The Wall-Smashing Activist
A Berliner all his life, 32-year-old Joshua Kwesi Aikins was raised in the West by his Ghanaian father and white German mother. After witnessing the fall of the Wall and a “dramatic increase in racist values”, Aikins became active with anti-racism and anti-colonial organisations – including Street Initiative, whose aim is to decolonise Berlin street names. AS
Racial profiling is a real issue in Berlin. The BVG will check you especially hard because you’re black. Once as I showed my student ticket, I was asked for my ID – which no white students were asked for on that day. When I said I didn’t have it the man started shouting, “I’m going to have you deported!” I was horrified. It’s like you’re black, so you’re probably not legal!
I grew up metres away from the Wall. When it came down it was really great. I remember taking parts down and then managing to squeeze through a hole – I was one of the first non-military personnel to stand on the Death Strip! But soon after came the whole backlash.
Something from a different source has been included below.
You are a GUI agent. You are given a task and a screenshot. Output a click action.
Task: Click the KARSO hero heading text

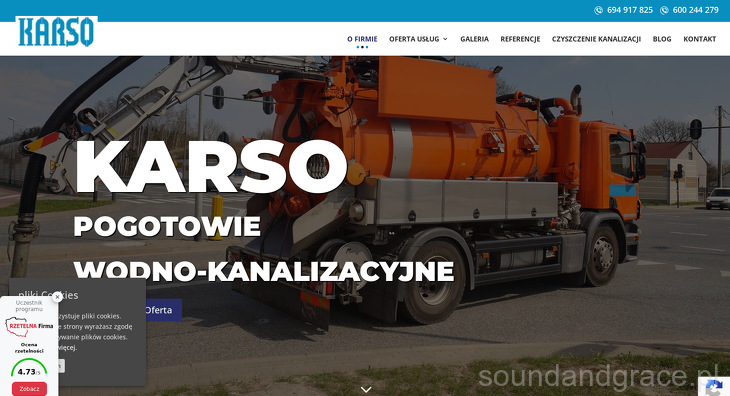(x=210, y=167)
The youth from the East were shaving their hair off and turning into hardcore violent skinheads. Some of my very own white neighbours turned into skinheads! Travelling to school became a hard logistical exercise. Even the lifts in my building had Nazi symbols and other racist graffiti on the mirrors – it meant every day I saw a swastika on my face.
The Fusion Fashionista
Adwoa Ode-Dombrowe, 28, was just 11 when she moved from Ghana to Berlin with her parents. Inspired by her aunt, a dressmaker in her native land, Adwoa and her cousin founded Malaika Design, an Afro-German fashion label, in 2010. She designs and manufactures the label’s clothes in her home in Tempelhof. AS
My mum always wore a traditional dress, and as a kid I didn’t really like it. I remember riding the U-Bahn and everyone would stare at us. It was like a carnival costume to them! Today with Malaika I’m trying to reconcile Berlin and African fashion: traditional African fabrics mixed with European cuts. It’s a subtle balancing act: making the designs wearable but not too European either. It had to remain visibly African. I still use patterns my grandmother used to wear!
Although we now have more and more black customers, white Berliners remain our best buyers. Africans have their own fabrics and tailors, so they can mix things up for themselves – they don’t need us. When my parents first brought me here it was very difficult. I didn’t want to leave Ghana – I really loved my life there. It was terrible coming to Germany and being the only black kid in school. But 17 years down the road I feel more at home in Berlin than in Ghana.
Even though it’s still hard sometimes – like there was a kindergarten group on the U-Bahn one time and no one wanted to sit next to me. I thought, okay this is still going to be hard. But no matter how difficult, I love Berlin.